EXERCISE DATA
╭──

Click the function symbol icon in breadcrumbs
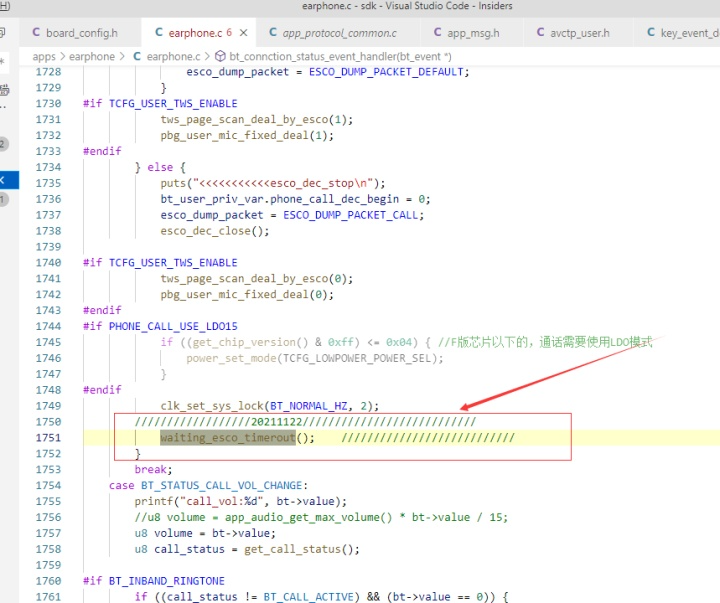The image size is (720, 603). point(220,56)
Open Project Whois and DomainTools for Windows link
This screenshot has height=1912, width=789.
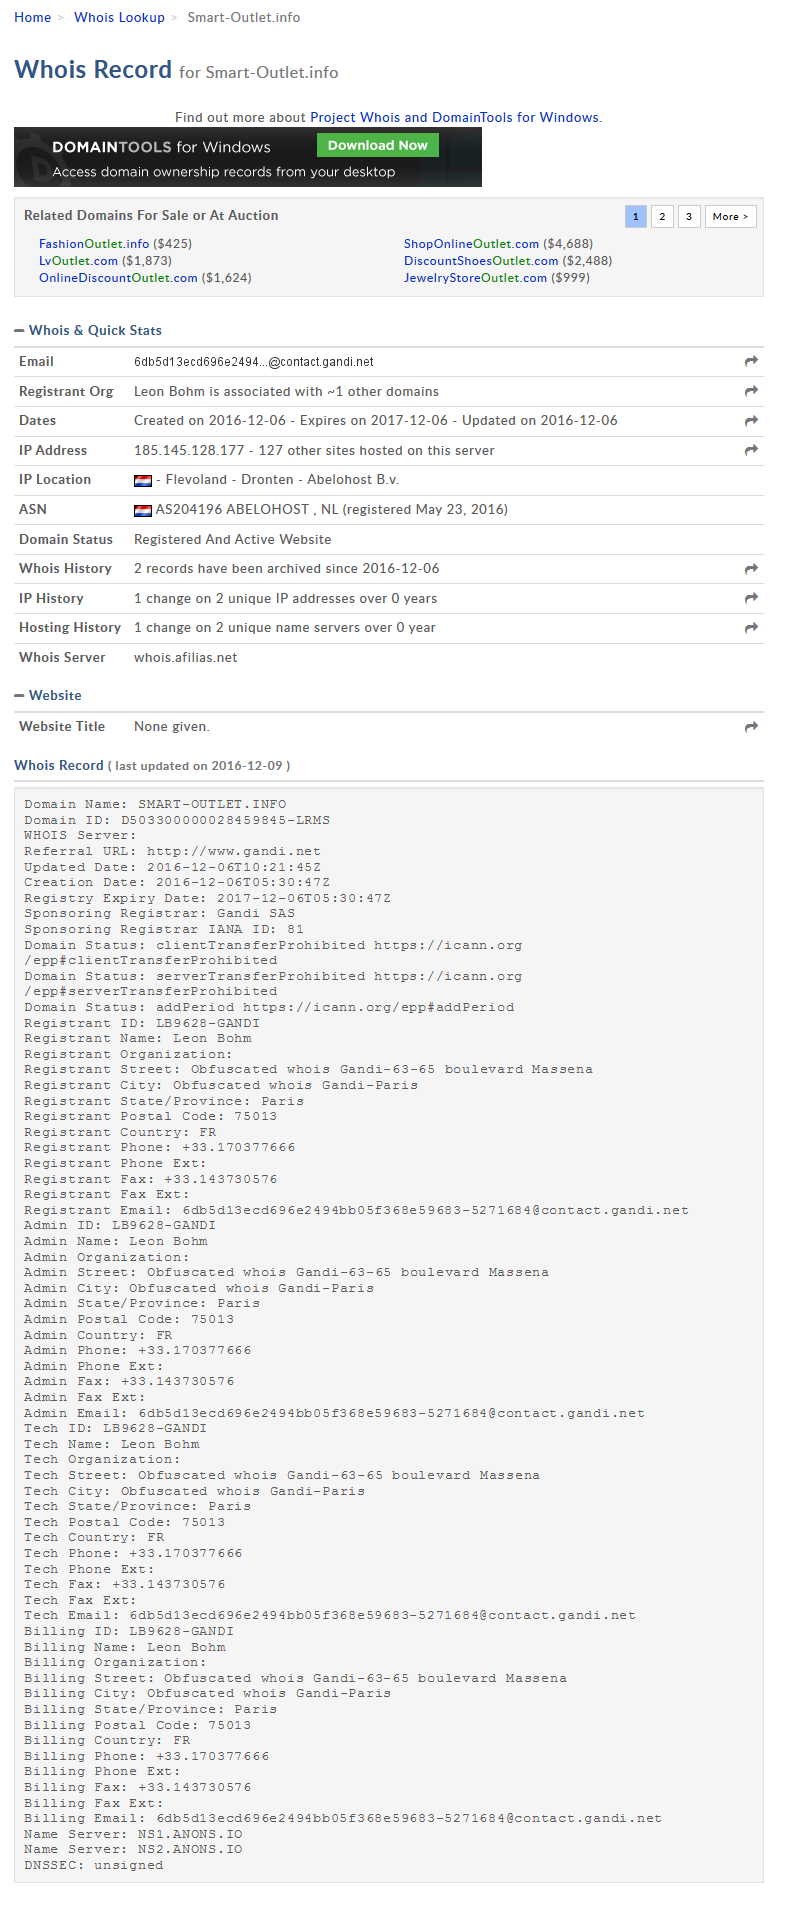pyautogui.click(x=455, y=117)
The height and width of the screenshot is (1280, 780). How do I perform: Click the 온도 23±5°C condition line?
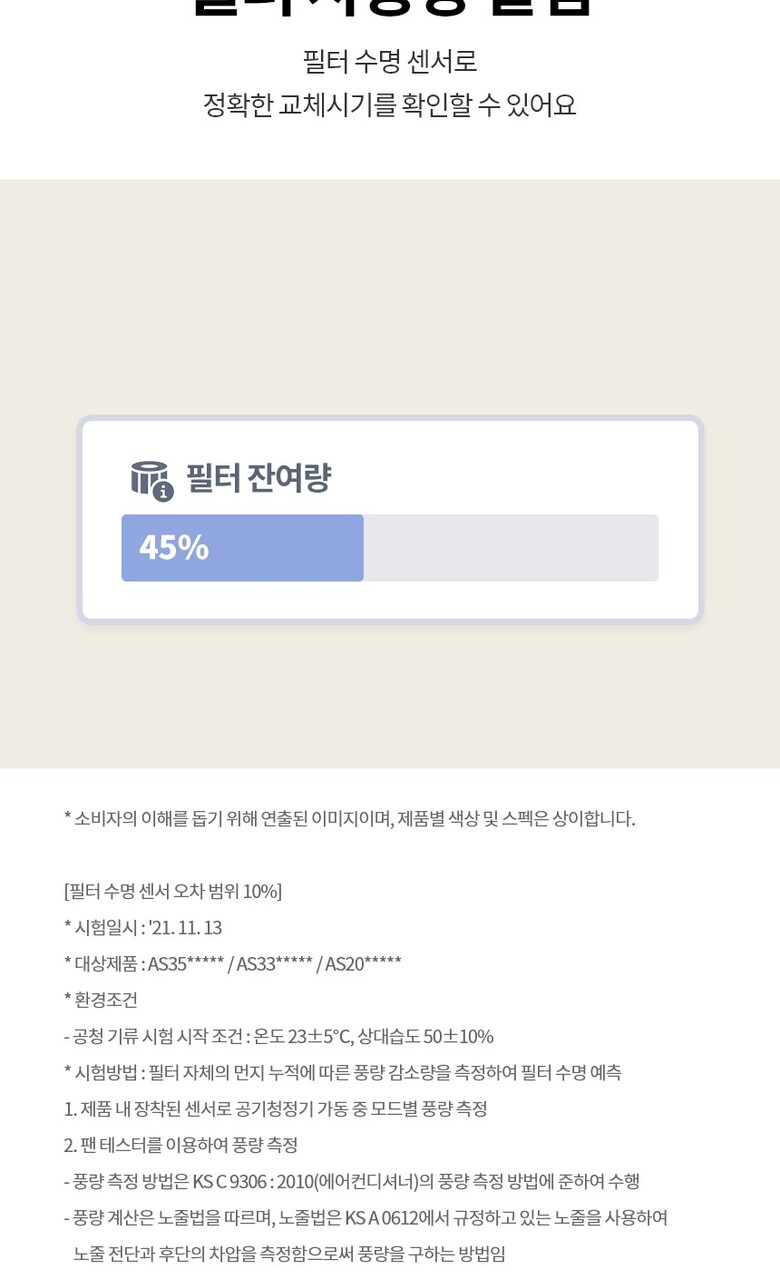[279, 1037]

╰──

EXERCISE AIM
Exactly as written, restate the listing above with its pictures omitted.

YOUR SOLUTION
Click the function symbol icon in breadcrumbs
The image size is (720, 603). point(220,56)
Open Project Whois and DomainTools for Windows link
This screenshot has height=1912, width=789.
pyautogui.click(x=455, y=117)
The height and width of the screenshot is (1280, 780). How do I perform: Click the 온도 23±5°C condition line?
[279, 1037]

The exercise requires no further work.